Mon pays c’est le feu

par Robert Girouard.

Le Canada a été la proie de nombreux feux de forêt au cours des dernières semaines. Presque toutes les provinces, y compris le Québec, ont été touchées.  Fidèles à eux-mêmes, les médias  généralistes ont été prompts à associer les changements climatiques (anthropiques, sous-entendu) à ces événements naturels aussi terrifiants que spectaculaires. Voyons les faits.

Selon le ministère des Ressources naturelles du Canada, les perturbations naturelles, telles que les feux de forêt, les infestations d’insectes, les sécheresses et les inondations, font partie du cycle naturel des forêts depuis des milliers d’années et contribuent le plus souvent à leur régénération. Ils libèrent de précieux éléments nutritifs contenus dans la litière et créent des ouvertures permettant à la lumière d’atteindre le sol, ce qui stimule la croissance de nouveaux arbres. Le feu est d’ailleurs indispensable à la reproduction de certaines essences, comme le pin gris, dont les cônes recouverts de cire ne s’ouvrent qu’à la faveur de très hautes températures. 
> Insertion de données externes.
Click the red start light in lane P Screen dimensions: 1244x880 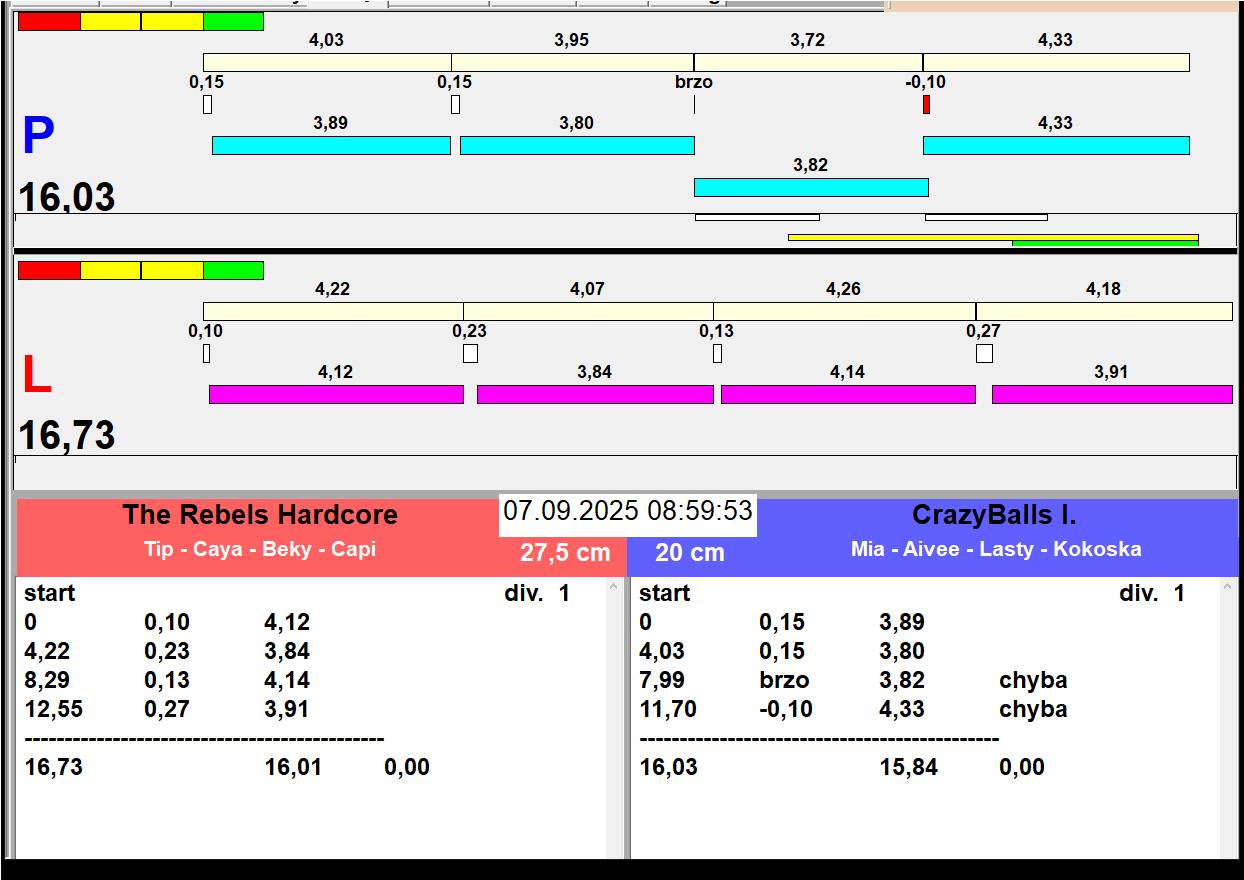pyautogui.click(x=49, y=21)
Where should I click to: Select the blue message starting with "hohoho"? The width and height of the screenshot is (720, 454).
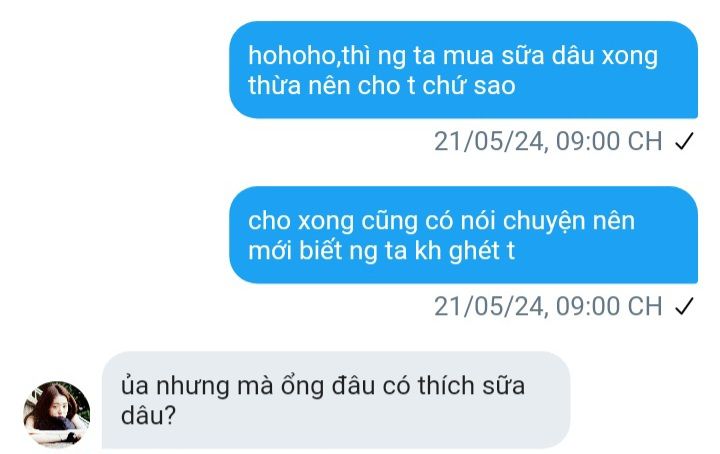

La forêt boréale est particulièrement vulnérable aux incendies parce que composée principalement de résineux, lesquels ont un indice d’inflammabilité très élevé comparativement aux feuillus. Le printemps est aussi une saison particulièrement propice aux feux de forêt car, une fois la neige fondue, le combustible accumulé au sol s’assèche rapidement. Ajoutons aussi que c’est à ce moment que reprennent les activités humaines responsables de 50 % à 75 % des incendies de végétation. 

Les feux de forêt font partie de l’histoire naturelle du territoire québécois autant que la neige, la glace et les longs hivers. Depuis que l’Inlandsis laurentidien a fondu, il y a dix mille ans, le Québec a probablement brûlé une centaine de fois.

L’historien Stephen J. Pine, dans « Mon pays, c’est le feu – Le Québec, le Canada, les forêts et le feu » publié par la Revue internationale d’études québécoises, relate que dès le lendemain de la création de la Confédération canadienne, en 1867, le Québec connut une importante vague d’incendies de forêt, notamment en Gaspésie et sur la Basse-Côte-Nord. Puis, un « Grand Feu », sans doute allumé par les brûlis des colons, saccagea la région du Lac-Saint-Jean, et près d’un quart de la population résidante eut besoin d’une aide gouvernementale immédiate. En mars 1869, le gouvernement chargea une commission spéciale d’enquêter, et c’est dans la foulée de celle-ci que virent le jour les premières législations et mesures pour protéger les forêts. Puis en 1901, ce fut au tour de l’Abitibi-Témiscamingue, région récemment ouverte à la colonisation, d’être ravagée par les flammes. L’année 1923 fut l’une des plus dévastatrices avec plus de trois millions d’hectares incendiés. Une fois passées les grandes sécheresses du début des années 1930, le nombre et l’étendue des feux commencèrent cependant à diminuer, sauf certaines années exceptionnelles. 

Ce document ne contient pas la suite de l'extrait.